指示 1:
抜粋の中の一文「私にとって、誕生日は特別な日だった。」を英語に訳すこと。
指示 2:
抜粋のうち、「そう自分に言い聞かせて、一人で誕生日を過ごすという事実を正当化しようとした。」から「私にとって、誕生日は特別な日だった。」までの部分を一字も変えずに書き写すこと。

抜粋:
────────────────
そう自分に言い聞かせて、一人で誕生日を過ごすという事実を正当化しようとした。

でも、そう念じるたびに、さみしい気持ちになるのだ。無理して受け入れようとしている感が浮き出てしまって、どうしても胸が苦しくなるのだ。家族も友人もいるはずなのに、自分は孤独だ、とはっきりと認識させられるのだ。

 

 

私にとって、誕生日は特別な日だった。

誕生日は、誰でも主役になれる日だと思う。

私は小学校の頃から、わりと地味で大人しい性格で、周りの人を笑わせるというよりも、「あ、こんなところにいたの」と気づかれないときのほうが多いような人間だった。人と話して自分が傷つきたくないがゆえに、教室の端のほうで本を読んでいるような人間だった。

そんな私でも、誕生日だけは特別だった。ほんとうにこれだけは確か。なぜなら、その日に会った人は誰でも「おめでとう」と言ってくれるし、たまにプレゼントを持って来てくれる心優しい友人もいる。人気者じゃなくても、誕生日という事実さえ身にまとっていれば、その日ばかりは無条件に慕われた。しかも、家に帰ったら、美味しいご飯やケーキが用意されている。食卓に並ぶのは、から揚げにハンバーグにコーンスープにと、自分が好きな食べ物ばっかり!  しまいには、ケーキまで食べられる! 子どもにとってこんなに嬉しい日は間違いなくない。誕生日ばかりは王様になった気分で、自分を中心に物事が動いていき、なんだか鼻が高くなる日。
────────────────
データ一覧:
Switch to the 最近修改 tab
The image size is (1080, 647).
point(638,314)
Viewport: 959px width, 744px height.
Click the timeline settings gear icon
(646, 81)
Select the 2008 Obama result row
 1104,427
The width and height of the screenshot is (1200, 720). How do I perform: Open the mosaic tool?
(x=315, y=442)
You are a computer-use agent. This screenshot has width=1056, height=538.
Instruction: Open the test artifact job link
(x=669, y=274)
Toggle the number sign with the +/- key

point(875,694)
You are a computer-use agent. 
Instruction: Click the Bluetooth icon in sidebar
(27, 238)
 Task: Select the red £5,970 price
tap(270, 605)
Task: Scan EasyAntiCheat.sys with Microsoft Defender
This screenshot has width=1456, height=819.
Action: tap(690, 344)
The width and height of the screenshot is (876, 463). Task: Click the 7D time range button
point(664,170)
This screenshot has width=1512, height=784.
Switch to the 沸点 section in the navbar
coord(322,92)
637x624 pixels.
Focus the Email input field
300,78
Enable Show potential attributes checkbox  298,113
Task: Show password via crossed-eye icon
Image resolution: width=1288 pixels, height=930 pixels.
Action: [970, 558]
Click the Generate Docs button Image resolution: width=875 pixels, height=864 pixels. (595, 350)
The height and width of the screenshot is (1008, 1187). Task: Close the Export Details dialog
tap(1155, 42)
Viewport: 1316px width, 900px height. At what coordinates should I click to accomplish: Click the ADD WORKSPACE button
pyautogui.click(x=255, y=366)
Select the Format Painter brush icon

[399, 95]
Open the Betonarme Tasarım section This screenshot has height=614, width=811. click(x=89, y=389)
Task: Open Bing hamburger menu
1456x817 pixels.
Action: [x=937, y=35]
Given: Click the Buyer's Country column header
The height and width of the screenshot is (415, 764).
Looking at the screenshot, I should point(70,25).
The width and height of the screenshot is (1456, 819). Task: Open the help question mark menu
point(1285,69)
────────────────
回答 1:
For me, birthdays were special days.

回答 2:
そう自分に言い聞かせて、一人で誕生日を過ごすという事実を正当化しようとした。

でも、そう念じるたびに、さみしい気持ちになるのだ。無理して受け入れようとしている感が浮き出てしまって、どうしても胸が苦しくなるのだ。家族も友人もいるはずなのに、自分は孤独だ、とはっきりと認識させられるのだ。

 

 

私にとって、誕生日は特別な日だった。